══ Source passage

Currently at home in Calgary.

Friday 4 January 2013

Adaptation

I have learned that the first week of a CESO assignment should be dedicated to observing, listening, and asking plenty of questions. Not everything is as it appears in cultures foreign to ours in Canada. As Stephen Covey writes, "Seek first to understand, then to be understood".

Of course one's first impulse as a volunteer advisor (VA) is to immediately add value and to start making a difference as soon as possible. One immediate, tiny difference I thought I could make at Hotel Copantl was with their guest suggestion boxes. It seemed to me to be a simple Spanish to English translation issue. The word "complaint" would lead to only negative feedback, when we all know that positive feedback is desirable in at least equal measures.



 My suggestion was to change the message to "Guest suggestions", "Guest impressions" or "Guest feedback". Simple, right? This would ensure that the box filled up with something other than complaints, thus providing feedback as to what the hotel was doing well.

════

▶ _Tasks and exercises_
**A.** According to the Adaptation post, what should the first week of a CESO assignment be dedicated to?
**B.** Copy a passage from the Adaptation post word for word, beginning at the words "My suggestion was" and stopping after "was doing well.".
**C.** Summarize the Adaptation post in two sentences.

══ Data below

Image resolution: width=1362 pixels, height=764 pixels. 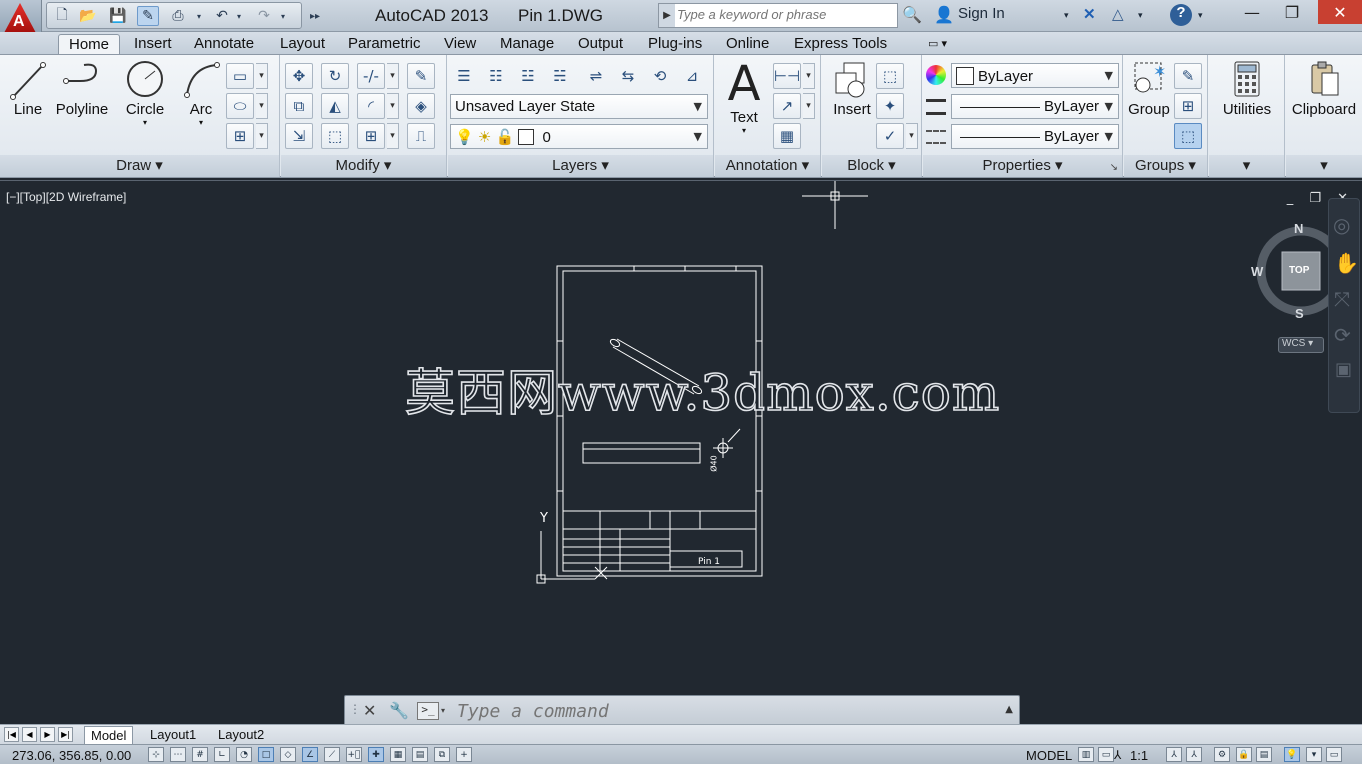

════

▶ _Solutions by task_
**A.** Observing, listening, and asking plenty of questions.

**B.**
My suggestion was to change the message to "Guest suggestions", "Guest impressions" or "Guest feedback". Simple, right? This would ensure that the box filled up with something other than complaints, thus providing feedback as to what the hotel was doing well.

**C.** The writer learned that the first week of a CESO assignment should be spent observing, listening, and asking questions, because things in cultures foreign to Canada's are not always as they appear. At Hotel Copantl, the writer saw the word "complaint" on the guest suggestion boxes as a translation issue that would bring only negative feedback, and proposed changing it to "Guest suggestions," "Guest impressions," or "Guest feedback" so the hotel would also learn what it was doing well.